* **Gestellte Aufgabe A**: Welche Eigennamen von Personen, Einrichtungen und Orten nennt der Textauszug über die Vorhersage von Hits?

==== Textauszug

Tag für Tag werden unzählige neue Songs veröffentlicht. Wenn es darum geht, herauszufinden, welche davon das Potential zum Hit haben, verlässt man sich bisher auf Methoden wie Nutzerbefragungen und formale musikalische Merkmale. Die Trefferquote indes ist gering. Vielen Menschen fällt es schwer, auf einer vorgegebenen Skala zu bewerten, wie gut ihnen ein Song gefällt. In einer neuen Studie versuchen Forscher:innen es nun mit einer neuen Methode: Sie nutzen neurophysiologische Parameter und maschinelles Lernen, um die Beliebtheit von Musikstücken vorauszusagen. Dies könnte vor allem für Streamingdienste und Radiosender interessant werden.


Dem Hitpotential auf der Spur

Die Hirnströme und die physiologischen Reaktionen von Musikhörenden können unter Umständen mehr Rückschlüsse darauf zulassen, wie beliebt ein Song sein wird, als herkömmliche Methoden. Dies ist zumindest die Annahme eines Forschungsteams rund um Sean Merritt von der Claremont Graduate University in Kalifornien. Für die Messungen kam ein kommerziell erhältliches und nicht invasives Gerät zum Einsatz, mit dem die Nerven- und Herzaktivität gemessen werden kann.

========
==== Einträge im Datensatz

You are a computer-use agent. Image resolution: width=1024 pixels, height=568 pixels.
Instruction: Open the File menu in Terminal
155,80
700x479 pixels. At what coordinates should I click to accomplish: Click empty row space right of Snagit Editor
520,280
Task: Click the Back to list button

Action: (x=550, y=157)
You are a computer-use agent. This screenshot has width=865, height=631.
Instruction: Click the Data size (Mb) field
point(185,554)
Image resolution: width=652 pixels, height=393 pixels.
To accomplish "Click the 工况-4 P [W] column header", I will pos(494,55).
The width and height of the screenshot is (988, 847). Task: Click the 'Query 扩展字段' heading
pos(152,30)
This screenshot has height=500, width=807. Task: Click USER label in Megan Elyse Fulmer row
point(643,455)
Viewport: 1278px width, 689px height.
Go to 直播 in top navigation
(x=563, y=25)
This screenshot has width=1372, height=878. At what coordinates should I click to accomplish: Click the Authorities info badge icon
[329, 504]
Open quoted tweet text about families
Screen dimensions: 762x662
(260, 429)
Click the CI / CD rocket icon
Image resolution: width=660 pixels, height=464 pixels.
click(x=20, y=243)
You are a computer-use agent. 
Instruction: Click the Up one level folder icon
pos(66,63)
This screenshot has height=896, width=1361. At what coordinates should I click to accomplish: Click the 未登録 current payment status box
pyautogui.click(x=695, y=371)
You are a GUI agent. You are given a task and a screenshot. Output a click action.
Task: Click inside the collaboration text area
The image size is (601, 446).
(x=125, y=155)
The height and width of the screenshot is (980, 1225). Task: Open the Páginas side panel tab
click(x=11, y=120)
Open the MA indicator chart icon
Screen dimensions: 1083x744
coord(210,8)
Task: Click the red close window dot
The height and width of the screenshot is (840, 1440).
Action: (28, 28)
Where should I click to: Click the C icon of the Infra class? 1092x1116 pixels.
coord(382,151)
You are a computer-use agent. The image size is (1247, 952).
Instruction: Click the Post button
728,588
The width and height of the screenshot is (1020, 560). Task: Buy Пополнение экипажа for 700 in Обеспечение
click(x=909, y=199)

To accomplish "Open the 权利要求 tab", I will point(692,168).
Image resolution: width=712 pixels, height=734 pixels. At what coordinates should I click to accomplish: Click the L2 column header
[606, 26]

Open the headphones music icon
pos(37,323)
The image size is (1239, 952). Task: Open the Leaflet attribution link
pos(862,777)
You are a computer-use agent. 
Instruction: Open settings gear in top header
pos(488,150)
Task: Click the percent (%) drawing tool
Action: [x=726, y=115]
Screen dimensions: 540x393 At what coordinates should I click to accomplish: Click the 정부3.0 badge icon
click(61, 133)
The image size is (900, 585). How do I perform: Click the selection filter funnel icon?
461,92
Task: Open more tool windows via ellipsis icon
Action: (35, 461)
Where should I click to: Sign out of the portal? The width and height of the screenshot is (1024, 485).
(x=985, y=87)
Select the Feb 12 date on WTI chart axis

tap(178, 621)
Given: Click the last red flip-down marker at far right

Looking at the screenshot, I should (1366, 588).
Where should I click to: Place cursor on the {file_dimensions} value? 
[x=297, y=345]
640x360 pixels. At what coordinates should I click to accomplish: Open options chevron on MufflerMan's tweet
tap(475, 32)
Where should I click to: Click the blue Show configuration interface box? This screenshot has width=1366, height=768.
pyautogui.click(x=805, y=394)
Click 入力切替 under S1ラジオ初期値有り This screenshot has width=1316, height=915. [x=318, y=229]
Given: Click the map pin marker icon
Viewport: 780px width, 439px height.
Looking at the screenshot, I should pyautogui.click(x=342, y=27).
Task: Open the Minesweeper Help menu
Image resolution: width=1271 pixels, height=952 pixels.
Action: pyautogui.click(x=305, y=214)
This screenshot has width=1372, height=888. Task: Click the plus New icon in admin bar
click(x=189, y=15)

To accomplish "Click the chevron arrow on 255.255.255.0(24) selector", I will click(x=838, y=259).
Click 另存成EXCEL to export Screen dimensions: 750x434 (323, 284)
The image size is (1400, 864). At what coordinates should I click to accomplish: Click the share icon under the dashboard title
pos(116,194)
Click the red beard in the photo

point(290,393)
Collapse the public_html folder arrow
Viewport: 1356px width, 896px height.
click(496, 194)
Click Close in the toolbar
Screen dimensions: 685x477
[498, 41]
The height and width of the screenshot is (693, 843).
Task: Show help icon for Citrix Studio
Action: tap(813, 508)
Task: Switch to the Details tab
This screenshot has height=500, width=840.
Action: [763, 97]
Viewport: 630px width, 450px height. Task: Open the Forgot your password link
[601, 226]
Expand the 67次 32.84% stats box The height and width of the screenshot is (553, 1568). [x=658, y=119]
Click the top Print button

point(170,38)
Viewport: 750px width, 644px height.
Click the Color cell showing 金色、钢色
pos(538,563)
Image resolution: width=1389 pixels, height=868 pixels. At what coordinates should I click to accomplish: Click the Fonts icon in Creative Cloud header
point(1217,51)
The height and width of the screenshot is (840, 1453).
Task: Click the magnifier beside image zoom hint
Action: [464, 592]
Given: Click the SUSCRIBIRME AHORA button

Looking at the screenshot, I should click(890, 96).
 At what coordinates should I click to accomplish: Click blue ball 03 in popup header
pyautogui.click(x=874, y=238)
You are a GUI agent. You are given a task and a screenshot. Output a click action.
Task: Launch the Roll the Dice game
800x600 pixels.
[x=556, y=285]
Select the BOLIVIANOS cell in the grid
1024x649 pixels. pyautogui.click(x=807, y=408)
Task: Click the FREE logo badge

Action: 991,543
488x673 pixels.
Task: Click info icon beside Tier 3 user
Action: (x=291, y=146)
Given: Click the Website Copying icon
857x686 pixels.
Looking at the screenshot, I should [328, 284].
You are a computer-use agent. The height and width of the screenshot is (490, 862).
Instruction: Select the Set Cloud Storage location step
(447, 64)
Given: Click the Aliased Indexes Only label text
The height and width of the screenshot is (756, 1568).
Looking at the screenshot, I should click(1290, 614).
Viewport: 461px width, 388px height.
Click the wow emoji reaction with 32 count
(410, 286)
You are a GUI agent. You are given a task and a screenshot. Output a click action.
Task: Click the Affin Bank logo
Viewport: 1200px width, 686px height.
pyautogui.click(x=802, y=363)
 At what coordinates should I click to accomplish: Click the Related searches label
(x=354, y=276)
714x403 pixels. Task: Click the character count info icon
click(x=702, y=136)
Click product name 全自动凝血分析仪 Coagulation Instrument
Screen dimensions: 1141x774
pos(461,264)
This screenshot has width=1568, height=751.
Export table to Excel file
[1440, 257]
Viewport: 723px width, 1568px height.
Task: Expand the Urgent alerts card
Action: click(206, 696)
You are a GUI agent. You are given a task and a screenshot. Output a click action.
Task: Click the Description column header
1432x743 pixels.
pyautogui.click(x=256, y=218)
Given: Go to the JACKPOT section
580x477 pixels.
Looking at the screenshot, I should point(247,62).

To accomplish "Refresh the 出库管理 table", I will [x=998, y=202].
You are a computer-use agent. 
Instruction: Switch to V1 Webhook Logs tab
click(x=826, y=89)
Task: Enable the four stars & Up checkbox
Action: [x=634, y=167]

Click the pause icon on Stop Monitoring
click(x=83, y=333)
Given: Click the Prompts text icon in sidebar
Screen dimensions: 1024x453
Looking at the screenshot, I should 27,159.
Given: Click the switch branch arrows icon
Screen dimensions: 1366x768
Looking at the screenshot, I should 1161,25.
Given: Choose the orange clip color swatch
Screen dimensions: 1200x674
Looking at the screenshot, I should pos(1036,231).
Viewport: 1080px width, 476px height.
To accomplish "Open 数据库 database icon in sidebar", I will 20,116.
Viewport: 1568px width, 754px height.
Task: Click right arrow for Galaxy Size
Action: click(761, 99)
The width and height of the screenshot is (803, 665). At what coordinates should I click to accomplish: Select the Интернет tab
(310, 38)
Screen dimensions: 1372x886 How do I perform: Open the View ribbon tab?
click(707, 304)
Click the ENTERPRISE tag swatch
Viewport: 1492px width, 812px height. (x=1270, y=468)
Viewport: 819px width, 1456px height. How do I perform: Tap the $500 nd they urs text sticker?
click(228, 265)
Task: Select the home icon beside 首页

========

* **Gestellte Aufgabe B**: Wie lautet der Abschnitt der Einträge, der mit der Zeile beginnt, die "Viewport: 1278px width, 689px height." enthält, und mit der Zeile endet, die "click(x=11, y=120)" enthält? Gib ihn unverändert wieder, beide Zeilen eingeschlossen.

* **Schriftliche Antwort A**: Sean Merritt, Claremont Graduate University, Kalifornien

* **Schriftliche Antwort B**:
Viewport: 1278px width, 689px height.
Go to 直播 in top navigation
(x=563, y=25)
This screenshot has width=1372, height=878. At what coordinates should I click to accomplish: Click the Authorities info badge icon
[329, 504]
Open quoted tweet text about families
Screen dimensions: 762x662
(260, 429)
Click the CI / CD rocket icon
Image resolution: width=660 pixels, height=464 pixels.
click(x=20, y=243)
You are a computer-use agent. 
Instruction: Click the Up one level folder icon
pos(66,63)
This screenshot has height=896, width=1361. At what coordinates should I click to accomplish: Click the 未登録 current payment status box
pyautogui.click(x=695, y=371)
You are a GUI agent. You are given a task and a screenshot. Output a click action.
Task: Click inside the collaboration text area
The image size is (601, 446).
(x=125, y=155)
The height and width of the screenshot is (980, 1225). Task: Open the Páginas side panel tab
click(x=11, y=120)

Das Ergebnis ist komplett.